What makes Dr. Sharma’s work stand out is its clarity for researchers with limited mathematical backgrounds. Every chapter follows a consistent approach:
Jawahar R. Sharma’s contribution remains a cornerstone for anyone serious about quantitative genetics. By mastering these statistical tools, plant breeders can move beyond trial and error, ensuring global food security through scientifically backed crop improvement.
If you are looking to apply these concepts to a specific project, please let me know: What makes Dr
This simplification clarifies complex interactions and highlights which specific agronomic traits contribute most to population divergence.
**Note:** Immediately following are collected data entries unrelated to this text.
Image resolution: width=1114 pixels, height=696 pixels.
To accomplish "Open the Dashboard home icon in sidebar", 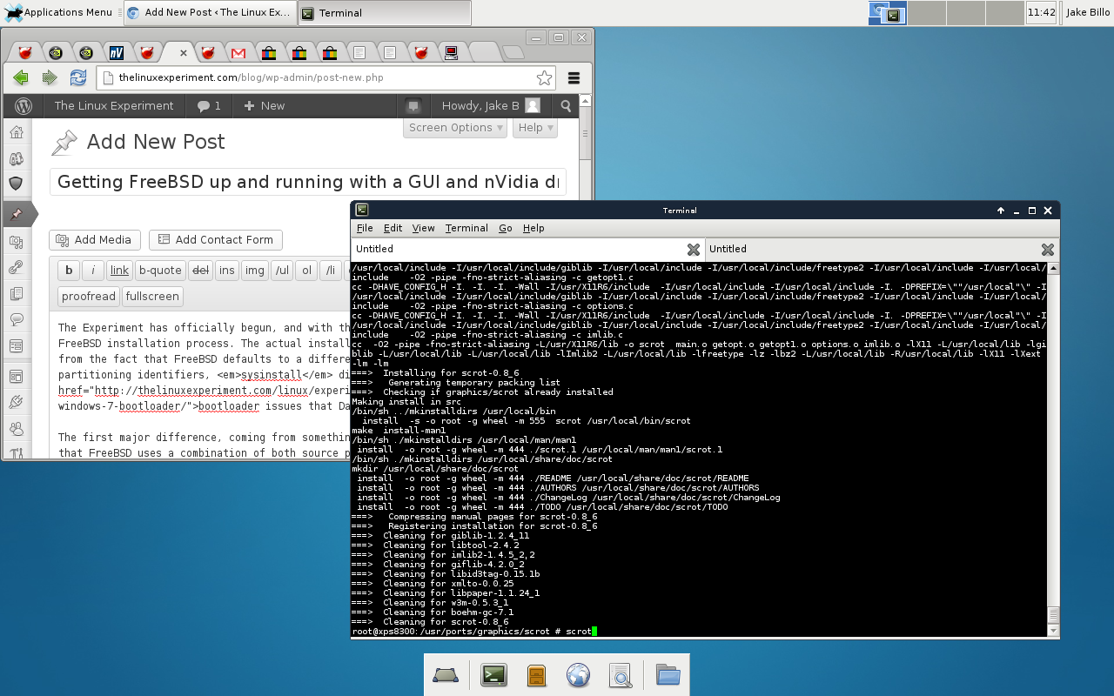I will coord(16,133).
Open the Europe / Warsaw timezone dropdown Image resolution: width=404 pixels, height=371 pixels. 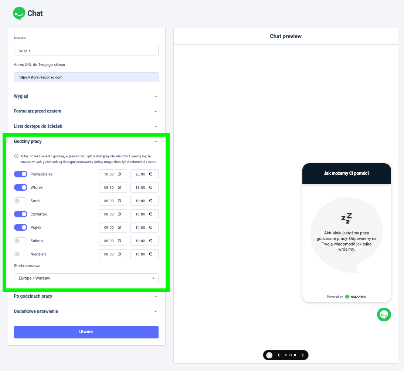tap(86, 278)

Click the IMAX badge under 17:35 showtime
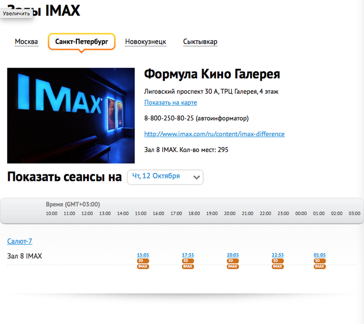pyautogui.click(x=188, y=266)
Path Coefficient Analysis
| Section | Chapters | Key Techniques Covered | | :--- | :--- | :--- | | | 1-4 | Frequency distributions, measures of central tendency & dispersion, probability distributions, correlation, regression; field designs (e.g., RCBD, Augmented, Split-plot, Simple Lattice) | | II: Genetic Divergence | 6-7 | Multivariate analysis for quantifying genetic diversity; Mahalanobis' D² statistic, Canonical Vector Analysis | | III: G×E Interaction | 8-10 | Analysis of Genotype × Environment interaction; stability parameters (e.g., Finlay & Wilkinson's regression, Eberhart & Russell's model) | | IV: Gene Action | 11-23 | Combining ability analysis (Diallel, Line × Tester, NC Designs), components of genetic variance, heritability, genetic advance, detection of epistasis | | V: Selection & Mutation | 24-25 | Statistical and genetical parameters in selection experiments and mutation breeding | Path Coefficient Analysis | Section | Chapters |
2. Multivariate Analysis and Genetic Divergence (Chapters 6–7)
3. Assessing Genetic Divergence through Multivariate Analysis field design layouts (CRD
Many agricultural universities stock this textbook.
Central tendency, dispersion, field design layouts (CRD, RCBD, Lattice).
Crop improvement relies on selecting superior genotypes from variable populations. Traits of economic importance—such as grain yield, drought tolerance, and disease resistance—are usually quantitative. This means they are controlled by multiple genes (polygenes) and are highly influenced by the environment.